An unfinished water park in Vietnam

The abandoned Ho Thuy Tien water park has become an eerie tourist attraction near Hue, Vietnam. (Manan Vatsyayana/AFP/Getty Images)
The abandoned Ho Thuy Tien water park has become an eerie tourist attraction near Hue, Vietnam. (Manan Vatsyayana/AFP/Getty Images)

Being the only two people at a water park seems like a dream scenario: no lines, no tantrum-prone children, no one else’s germs. But at the abandoned Ho Thuy Tien water park, Kirstie Pike and Christine Diaz felt as if they were adrift in a nightmare.


“It was spooky and heart-wrenching,” Pike said. “It felt haunted.”


The couple, who run the LGBTQ+ travel website and vlog On Airplane Mode, visited the site in 2019, when they were living in Southeast Asia.
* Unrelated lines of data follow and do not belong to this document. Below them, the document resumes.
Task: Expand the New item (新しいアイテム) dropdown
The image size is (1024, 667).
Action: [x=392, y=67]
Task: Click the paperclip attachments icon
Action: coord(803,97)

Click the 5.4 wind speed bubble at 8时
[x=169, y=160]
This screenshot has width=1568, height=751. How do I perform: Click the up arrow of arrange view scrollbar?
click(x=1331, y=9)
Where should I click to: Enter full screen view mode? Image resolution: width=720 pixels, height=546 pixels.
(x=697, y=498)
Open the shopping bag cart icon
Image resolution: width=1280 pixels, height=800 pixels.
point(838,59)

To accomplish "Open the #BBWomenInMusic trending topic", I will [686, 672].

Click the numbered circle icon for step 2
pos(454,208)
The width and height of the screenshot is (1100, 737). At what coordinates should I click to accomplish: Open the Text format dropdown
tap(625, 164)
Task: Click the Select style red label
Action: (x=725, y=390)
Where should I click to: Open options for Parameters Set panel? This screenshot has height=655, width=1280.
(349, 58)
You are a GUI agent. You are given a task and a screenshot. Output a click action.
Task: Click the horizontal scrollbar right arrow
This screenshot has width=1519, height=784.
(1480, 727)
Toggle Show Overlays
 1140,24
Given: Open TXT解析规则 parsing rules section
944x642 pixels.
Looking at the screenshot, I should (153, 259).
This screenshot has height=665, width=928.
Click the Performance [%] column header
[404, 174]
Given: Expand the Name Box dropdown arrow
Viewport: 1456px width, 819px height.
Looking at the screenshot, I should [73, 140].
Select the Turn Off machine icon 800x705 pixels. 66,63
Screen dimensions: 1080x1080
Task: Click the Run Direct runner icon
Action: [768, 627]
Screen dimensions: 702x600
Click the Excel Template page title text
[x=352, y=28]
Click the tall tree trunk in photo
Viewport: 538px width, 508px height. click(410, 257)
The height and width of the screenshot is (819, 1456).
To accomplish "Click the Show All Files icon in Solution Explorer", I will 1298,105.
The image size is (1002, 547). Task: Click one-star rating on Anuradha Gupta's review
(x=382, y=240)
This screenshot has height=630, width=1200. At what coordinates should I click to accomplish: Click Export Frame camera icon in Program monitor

The water park, which sits outside the city of Hue in central Vietnam, was shuttered before it was completed. Graffiti covers the walls, and broken glass crackles underfoot.


“These eerie slides were completely overgrown” with thick tropical vegetation, Pike said.


The couple climbed into a giant dragon sculpture and peered out of its mouth, which overlooks the lake. Though the sun was shining in a bright blue sky, fog rolled across the water, adding to the sense of horror and dread.


Maybe sharing a water park with one or two other visitors isn’t such a bad idea.


A claustrophobic cave in Upstate New York


Fortunately, Darley Newman isn’t claustrophobic or phasmophobic. The Lockport Cave & Underground Boat Ride in Upstate New York was terrifying enough without the phobias.


“If you want to be scared, you should go down into the tunnels blasted into the cliff face rock,” said the creator, producer and host of several PBS travel shows, including “Travels with Darley.” “The tunnels feel like they could implode at any time.”


The 19th-century engineering feat was good for businesses, providing several industries with extra water from the Erie Canal. But the project was perilous for the miners and children who helped construct the half-mile-long subterranean waterway.


“People sacrificed their lives,” Newman said.


Visitors can choose from several excursions, including the Lockport Haunted Cave walking tour, which appeared on an episode of “Ghost Hunters,” and the Ghost Hunters Experience, which involves spectral sleuthing.


“The immersive ghost tour actively showcases their paranormal side,” she said.


As a reward for not screaming your head off or fainting, Newman recommends treating yourself to a cone at Lake Effect Ice Cream, by the Flight of Five Locks.


A dark, empty cemetery in Mexico City

The Panteón de San Fernando in Mexico City. (Shutterstock)
The Panteón de San Fernando in Mexico City. (Shutterstock)

On the Day of the Dead, Mexico’s cemeteries are traditionally full of life. Unless you go to the wrong burial ground.


Last year, Nellie Huang, a travel writer who shares her adventures on her Wild Junket site, traveled with her husband and young daughter from their home in Playa del Carmen to Mexico City for the holiday. The trio went to Panteón de San Fernando, one of the city’s oldest cemeteries and the resting place of many notable 19th-century figures. Alas, no one else came to party with the dead.


“We went to the cemetery at night. It was very quiet, very dark and empty,” Huang said. “We were the only ones there. It was very spooky.”

Huang and her family didn’t stick around long. They high-tailed it for another cemetery, Panteón San José, where they found what they were looking for: a festive celebration with taco carts, lit candles and living revelers.


“The first cemetery was full of famous people,” said Huang, who will visit Oaxaca for this year’s Día de Muertos. “The second one was more local. I definitely liked the fun one.”